Prep 15 mins
Cook 45 mins
I got this recipe from thaiwaysmagizine.com and that recipe is very good but I made some changes and I like my version more. If you like Tom Yam I recommend trying both. This is very easy to make. The hardest part might be finding the ingredients if you don’t have an oriental grocery store handy.
- 1 quart chicken broth (homemade salt free if possible)
- 1⁄2 lb chicken
- 4 ounces sliced mushrooms
- 2 stalks fresh lemongrass
- 4 -6 fresh lime leaves
- 6 -8 tablespoons fresh cilantro
- 1 teaspoon chili paste (Adjust to taste)
- 2 tablespoons fresh lime juice
- 2 -3 jalapenos, more if you like hotter (Sliced or diced)
- 2 green onions (Sliced)
- 2 tablespoons fish sauce (I used Que Huong Sodium 730 mg. per 1/2 cup)
- 2 tablespoons fresh galangal root (About 1/8th inch slice)
- 1 teaspoon sugar
- For the lemongrass use only the solid portion and discard the woody grass part.

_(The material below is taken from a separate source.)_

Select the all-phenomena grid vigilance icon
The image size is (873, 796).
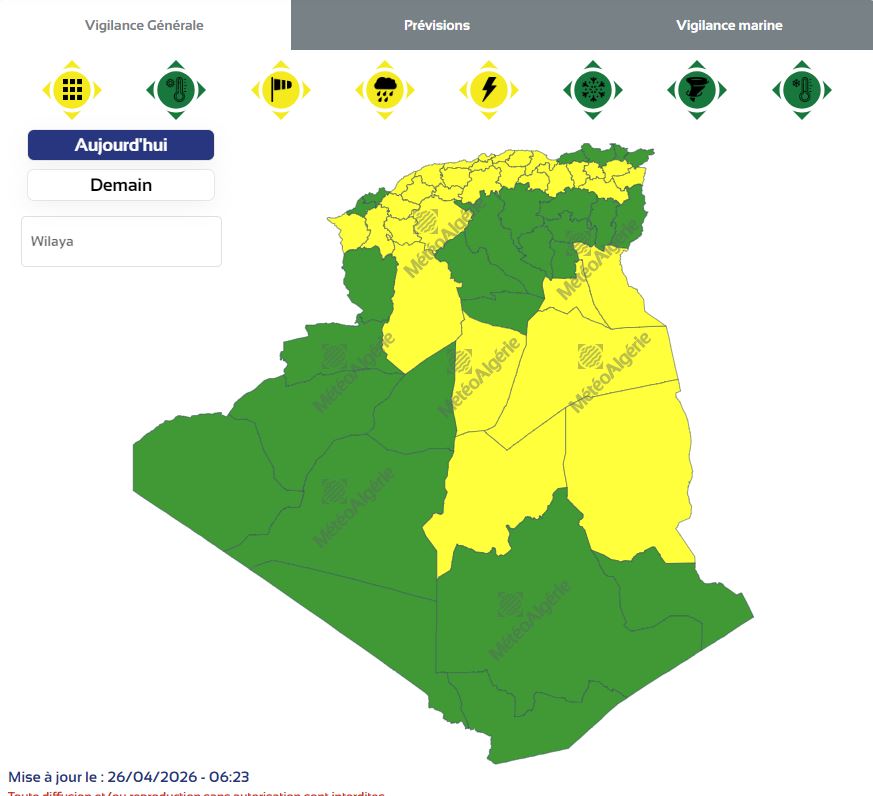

With a heavy object bruise the sides, I use a meat tenderizer. Then cut into 2-3 inch sections. Take the lime leaves and make 3 to 5 slices in them from 3/4 of the way from the top of the leaf all the way down. Take a 12 inch square piece of cheese cloth and place the lemongrass, lime leaves and galangal in the center tie it shut with some string. This makes it much easier for when you eat, no suprises.

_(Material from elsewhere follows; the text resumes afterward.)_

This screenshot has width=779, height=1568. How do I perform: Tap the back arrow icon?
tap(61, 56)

- Add chicken broth fish sauce and cheese cloth bag into pot and bring to a simmer. Cover and simmer for 15 minutes.
- Uncover the pot and add jalapeno's, sugar and chicken.
- Simmer for 2-3 minutes, then add chile paste,and mushrooms. Simmer for 2 more minutes. Add green onions and simmer 30 seconds.
- Turn off the heat and add lime juice and garnish with cilantro.
- Test for saltiness and sourness. If required, adjust with more fish sauce Salt) and lime or lemon juice (sour).Discard spice bag and enjoy.